Project Details
Augmentative effects of sleep in mirror exposure
Applicants
Professor Dr. Steffen Gais; Professorin Jennifer Svaldi, Ph.D.; Professorin Dr. Silja Vocks
Subject Area
Personality Psychology, Clinical and Medical Psychology, Methodology
Term
since 2023
Project identifier
Deutsche Forschungsgemeinschaft (DFG) - Project number 516472599
Body dissatisfaction is highly prevalent especially among the female population and is associated with a number of psychosocial sequelae. Mirror exposure (ME) has been shown to significantly improve body satisfaction. Despite these promising results, post-treatment body dissatisfaction is often still clinically significant after ME. From a theoretical perspective, ME can be considered a training situation in which participants learn to tolerate negative emotions when confronted with their body. ME enables within- and between-session habituation; in addition, ME is thought to challenge pre-existing body-related memories and experiences with the aim to re-shape the memory for body-related information by forming and consolidating new memory traces.

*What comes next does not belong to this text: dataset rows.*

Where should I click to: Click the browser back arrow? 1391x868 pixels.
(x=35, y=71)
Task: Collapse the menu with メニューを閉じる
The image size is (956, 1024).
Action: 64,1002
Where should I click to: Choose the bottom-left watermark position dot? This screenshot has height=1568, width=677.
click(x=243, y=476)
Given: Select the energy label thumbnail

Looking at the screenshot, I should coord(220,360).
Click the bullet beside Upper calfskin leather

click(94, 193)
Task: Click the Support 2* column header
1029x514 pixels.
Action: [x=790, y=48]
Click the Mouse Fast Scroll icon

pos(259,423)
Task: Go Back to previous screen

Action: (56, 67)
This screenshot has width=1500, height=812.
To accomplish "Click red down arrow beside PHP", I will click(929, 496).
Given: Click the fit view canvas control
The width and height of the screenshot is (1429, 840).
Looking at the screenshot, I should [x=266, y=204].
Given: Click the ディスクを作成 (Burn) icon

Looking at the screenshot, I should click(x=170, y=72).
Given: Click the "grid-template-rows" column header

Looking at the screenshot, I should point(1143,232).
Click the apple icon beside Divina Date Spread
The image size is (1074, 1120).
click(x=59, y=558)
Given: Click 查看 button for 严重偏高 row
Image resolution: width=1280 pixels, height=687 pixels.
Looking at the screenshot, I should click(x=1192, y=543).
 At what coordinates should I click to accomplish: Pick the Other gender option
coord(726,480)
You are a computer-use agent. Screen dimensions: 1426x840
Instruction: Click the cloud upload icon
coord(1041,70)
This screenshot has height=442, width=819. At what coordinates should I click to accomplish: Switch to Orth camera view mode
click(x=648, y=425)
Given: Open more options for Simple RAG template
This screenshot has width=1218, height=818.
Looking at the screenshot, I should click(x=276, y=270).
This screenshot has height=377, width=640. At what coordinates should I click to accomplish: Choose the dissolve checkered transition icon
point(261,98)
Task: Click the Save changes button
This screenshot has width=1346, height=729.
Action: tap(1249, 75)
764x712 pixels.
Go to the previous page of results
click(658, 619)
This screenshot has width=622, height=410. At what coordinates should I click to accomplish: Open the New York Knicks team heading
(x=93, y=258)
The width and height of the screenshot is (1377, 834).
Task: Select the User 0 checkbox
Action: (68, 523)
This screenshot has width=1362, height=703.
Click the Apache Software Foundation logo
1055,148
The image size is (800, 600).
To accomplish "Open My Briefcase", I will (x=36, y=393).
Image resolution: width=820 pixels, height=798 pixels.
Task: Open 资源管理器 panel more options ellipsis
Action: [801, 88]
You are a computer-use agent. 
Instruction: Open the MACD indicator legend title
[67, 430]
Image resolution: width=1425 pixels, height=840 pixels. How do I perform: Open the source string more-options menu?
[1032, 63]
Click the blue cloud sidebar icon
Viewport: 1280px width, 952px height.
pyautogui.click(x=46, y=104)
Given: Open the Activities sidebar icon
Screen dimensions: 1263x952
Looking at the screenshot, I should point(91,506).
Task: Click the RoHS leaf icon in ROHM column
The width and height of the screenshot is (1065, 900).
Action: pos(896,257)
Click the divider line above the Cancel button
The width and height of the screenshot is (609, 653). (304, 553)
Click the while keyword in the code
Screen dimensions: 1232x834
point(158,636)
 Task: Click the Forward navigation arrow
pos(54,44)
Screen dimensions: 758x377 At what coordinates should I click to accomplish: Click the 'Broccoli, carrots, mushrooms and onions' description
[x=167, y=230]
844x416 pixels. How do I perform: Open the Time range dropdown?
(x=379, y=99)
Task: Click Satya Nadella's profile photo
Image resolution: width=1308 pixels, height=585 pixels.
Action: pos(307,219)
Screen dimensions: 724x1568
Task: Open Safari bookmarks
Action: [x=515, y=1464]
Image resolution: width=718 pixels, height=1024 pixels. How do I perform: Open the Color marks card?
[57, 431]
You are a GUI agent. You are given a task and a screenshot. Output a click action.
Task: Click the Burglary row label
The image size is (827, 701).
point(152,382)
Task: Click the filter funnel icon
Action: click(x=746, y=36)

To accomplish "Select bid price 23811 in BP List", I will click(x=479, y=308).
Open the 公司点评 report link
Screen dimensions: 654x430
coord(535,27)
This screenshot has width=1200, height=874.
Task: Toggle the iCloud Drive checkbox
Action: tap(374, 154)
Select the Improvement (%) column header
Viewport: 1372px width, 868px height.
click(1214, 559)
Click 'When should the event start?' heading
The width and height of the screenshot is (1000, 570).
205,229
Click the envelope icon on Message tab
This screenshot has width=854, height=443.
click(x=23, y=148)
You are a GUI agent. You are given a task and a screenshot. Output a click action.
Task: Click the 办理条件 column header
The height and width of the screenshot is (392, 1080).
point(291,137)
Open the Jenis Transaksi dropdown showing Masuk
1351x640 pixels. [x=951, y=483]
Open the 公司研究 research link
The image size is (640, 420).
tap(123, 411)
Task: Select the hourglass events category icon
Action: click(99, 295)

From this perspective, an approach that facilitates the toleration of negative body-related emotions by habituation and the formation of new memory traces could be an effective way to augment the efficacy of mirror exposure. This is the aim of the present project proposal. In a pre-registered study, n = 262 women with high body dissatisfaction are randomly allocated to either a waitlist control group (WL), a group with repeated ME followed by a nap (ME+N) or to a group of repeated ME followed by a comparable wake period (ME+W). ME+N and ME+W will receive two exposure sessions each on three exposure days distributed over three weeks, whereby nap and wake period (90 minutes) will occur between ME session one and two (day one), three and four (day two) and five and six (day three). Primary outcome is change in measures of body dissatisfaction from baseline to end of intervention/waiting period and at three-months follow-up.